Sur l'exercice 2011-2012, le chiffre d'affaires appro, en constante progression surtout depuis deux ans avec l'aliment du bétail (12 000 t aujourd'hui), affiche 11,3 M€. Les produits phytosanitaires et une partie des semences sont achetés via SeVeal qui livre au magasin du négoce, à Marly. De là, les trois chauffeurs de Solagri livrent les clients. En revanche, la quasi-totalité des engrais et de l'aliment du bétail (qui vient des Ets Dumoulin en Belgique) est livrée directement par les fournisseurs aux agriculteurs. En matière de phytos, le négoce est sur les rails pour obtenir son agrément nouvelle formule, obligatoire à partir du 1er octobre 2013. « Les trois techniciens cultures ont déjà leur Certiphyto. Il faut maintenant que l'entreprise obtienne sa certification. Le plus grand changement va être de tracer le conseil. Ici, les conseillers ont plutôt une culture du conseil oral, surtout les plus anciens. Nous devrions passer l'audit définitif au premier semestre 2013. »

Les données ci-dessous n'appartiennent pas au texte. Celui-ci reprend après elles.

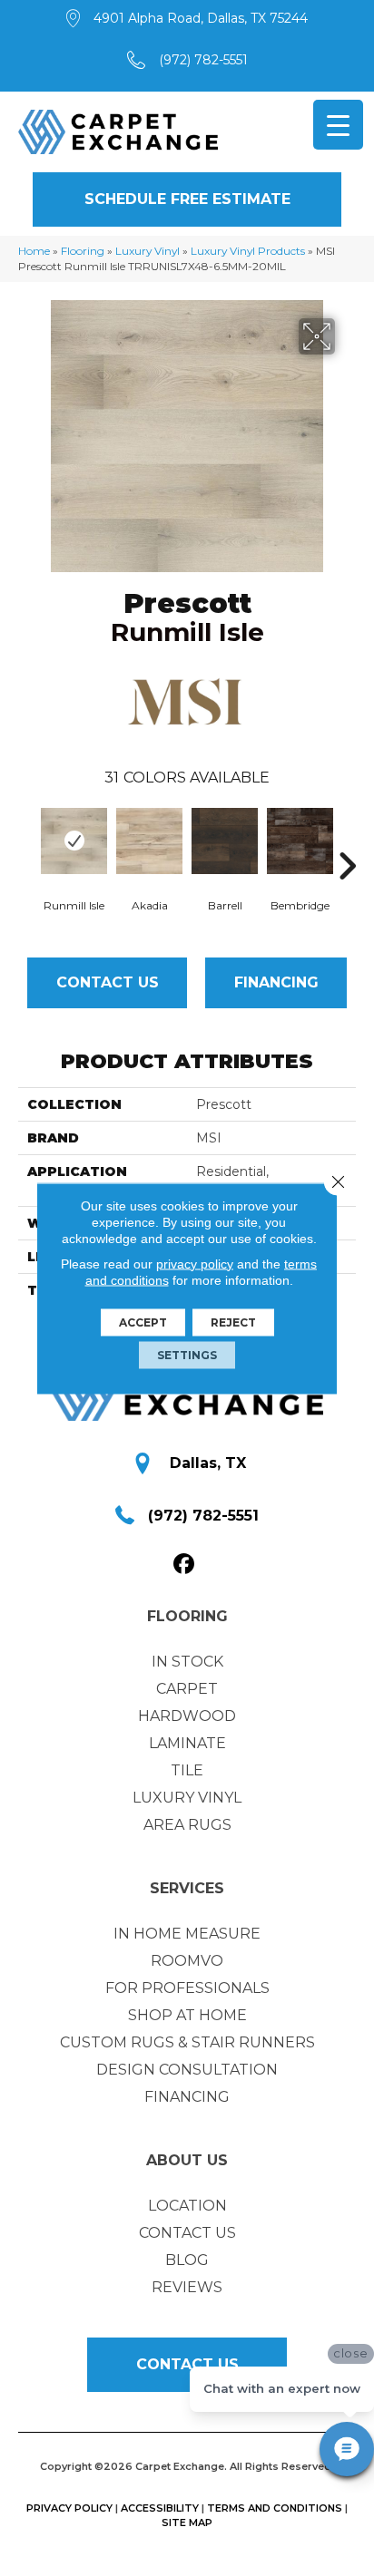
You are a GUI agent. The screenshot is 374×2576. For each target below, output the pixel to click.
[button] (187, 199)
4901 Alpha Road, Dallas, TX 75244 (201, 18)
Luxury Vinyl (147, 251)
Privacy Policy (69, 2508)
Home (34, 251)
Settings (187, 1354)
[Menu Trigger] (338, 125)
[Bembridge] (300, 841)
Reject (233, 1321)
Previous (27, 839)
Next (346, 839)
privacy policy (194, 1263)
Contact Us (107, 982)
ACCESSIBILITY (160, 2508)
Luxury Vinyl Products (248, 251)
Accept (143, 1321)
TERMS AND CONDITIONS (274, 2508)
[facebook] (185, 1564)
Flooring (82, 251)
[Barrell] (224, 841)
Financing (276, 982)
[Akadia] (149, 841)
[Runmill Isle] (74, 841)
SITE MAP (187, 2522)
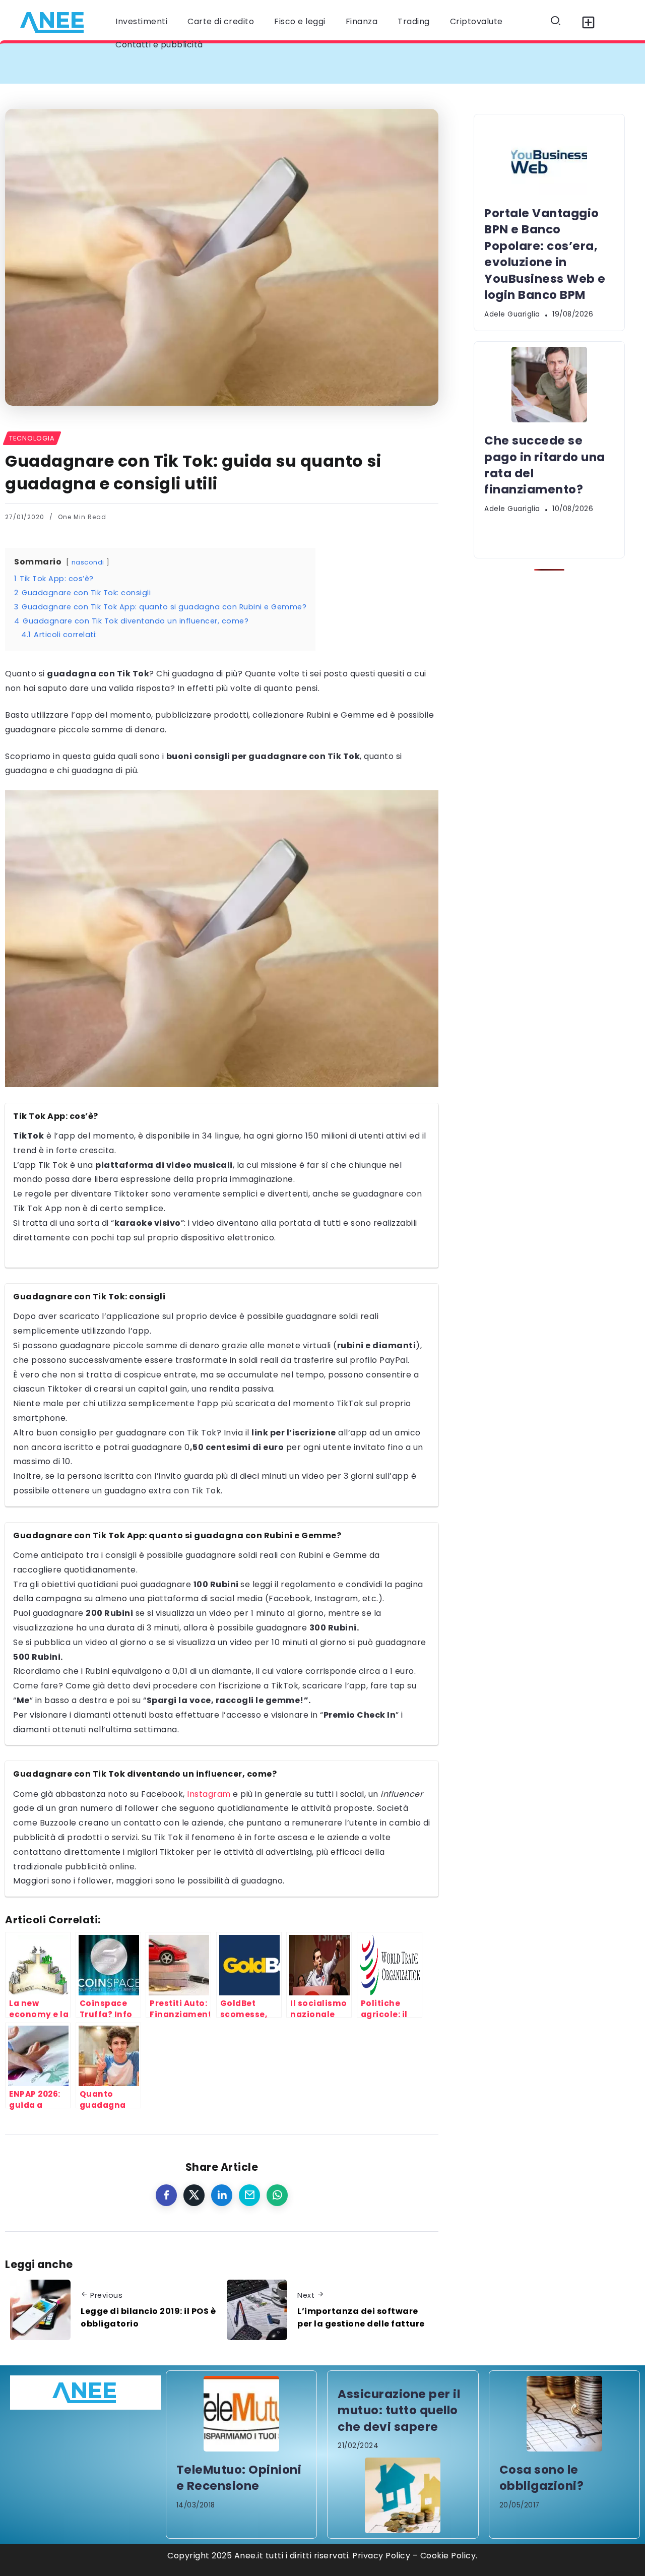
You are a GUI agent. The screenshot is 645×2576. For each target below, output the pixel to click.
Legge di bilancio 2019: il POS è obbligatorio (148, 2317)
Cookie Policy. (449, 2555)
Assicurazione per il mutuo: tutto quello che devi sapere (399, 2410)
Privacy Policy (381, 2555)
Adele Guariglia (512, 314)
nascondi (88, 562)
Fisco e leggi (300, 21)
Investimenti (141, 21)
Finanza (362, 21)
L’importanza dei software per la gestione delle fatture (361, 2317)
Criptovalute (476, 21)
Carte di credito (220, 21)
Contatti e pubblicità (159, 44)
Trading (414, 21)
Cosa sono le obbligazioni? (541, 2478)
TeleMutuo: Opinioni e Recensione (239, 2478)
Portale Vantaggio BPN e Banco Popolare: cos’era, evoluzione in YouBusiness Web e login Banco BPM (244, 63)
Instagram (209, 1794)
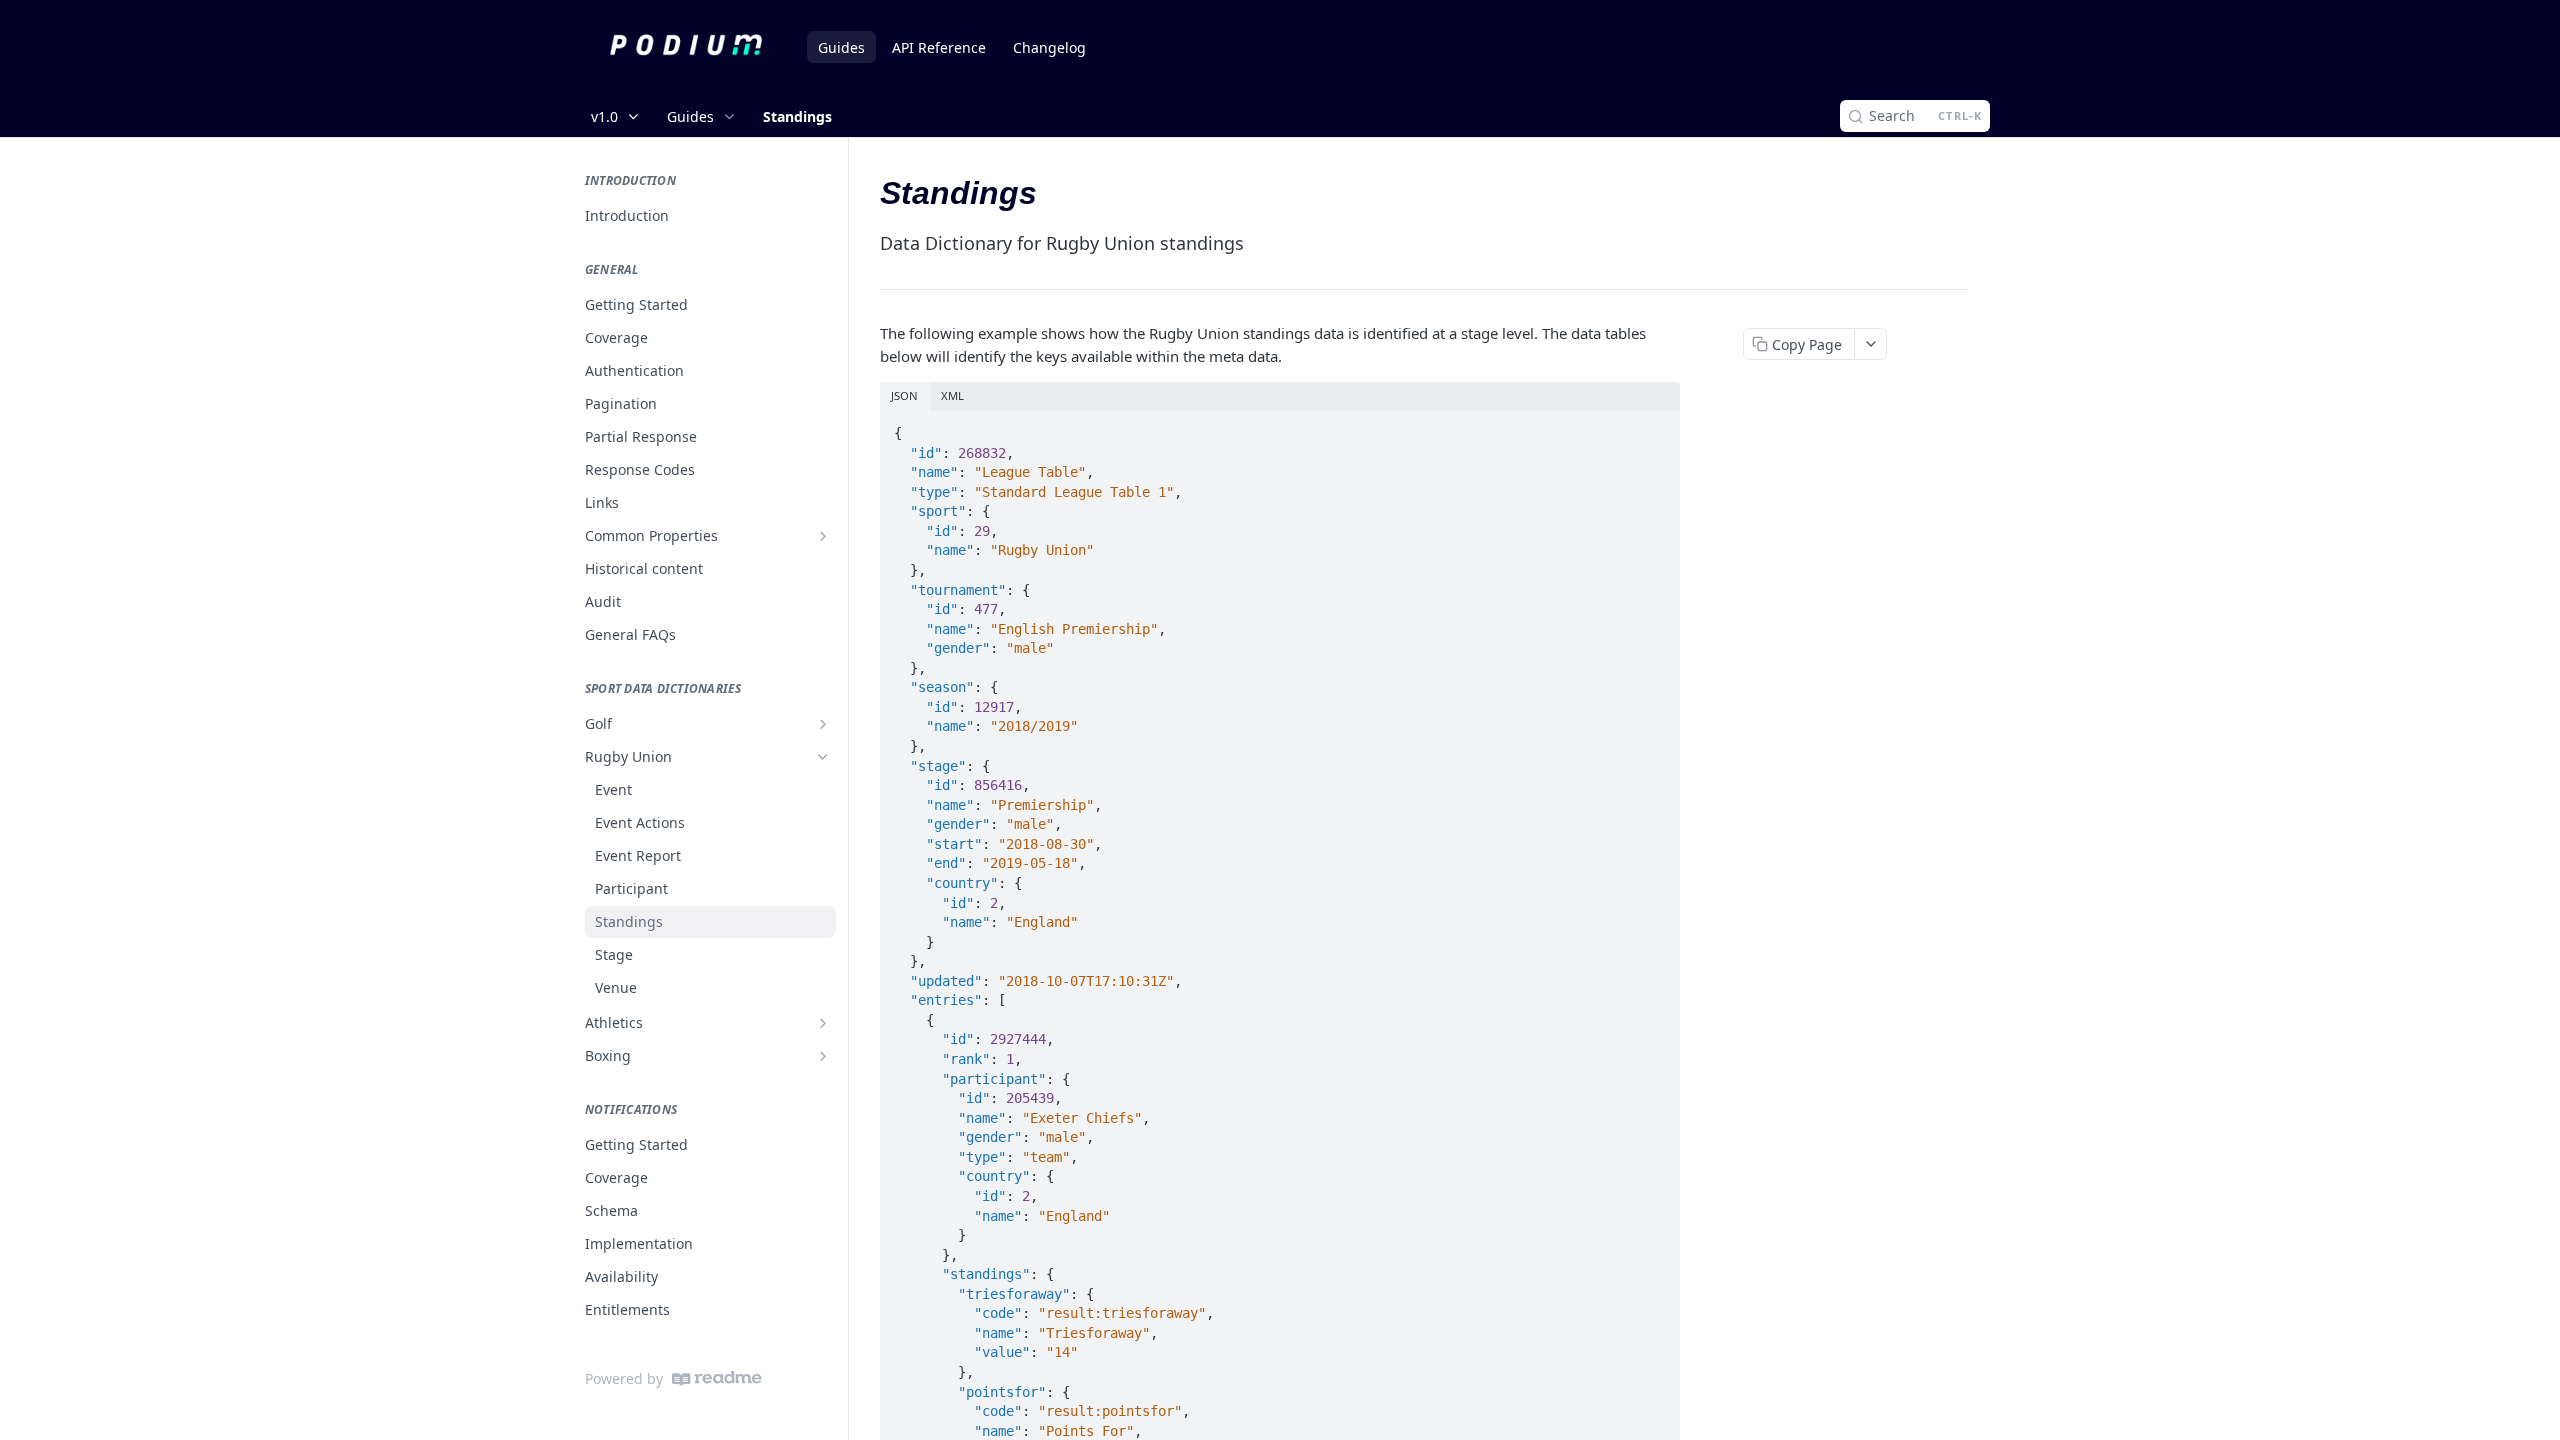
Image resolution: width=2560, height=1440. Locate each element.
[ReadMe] (717, 1378)
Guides (841, 47)
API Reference (939, 47)
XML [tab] (952, 395)
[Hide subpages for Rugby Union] (823, 757)
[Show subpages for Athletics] (823, 1023)
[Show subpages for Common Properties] (823, 536)
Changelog (1049, 47)
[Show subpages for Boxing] (823, 1056)
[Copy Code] (1656, 427)
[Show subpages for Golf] (823, 724)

Exportation via la Moselle
Côté collecte, 198 000 t ont été commercialisées sur 2010-2011 et 206 000 t en 2011-2012 dont à peu près la moitié en blé, 30 % en orge (printemps et hiver) et 20 % en colza. Solagri ne dispose que de 14 000 t de stockage sur le port de Metz, d'où la nécessité de faire treize à quatorze rotations par an. « On rentre 15 % de la collecte à la moisson et le reste au fur et à mesure de septembre à juin. Nos clients agriculteurs ont des capacités de stockage chez eux. Et on affrète des transporteurs pour transférer les grains de la ferme jusqu'au silo. Avec cette petite capacité de stockage, nous ne pouvons pas vraiment alloter. De ce fait, nous ne proposons pas de contrats pour des productions spécifiques à nos clients agriculteurs. »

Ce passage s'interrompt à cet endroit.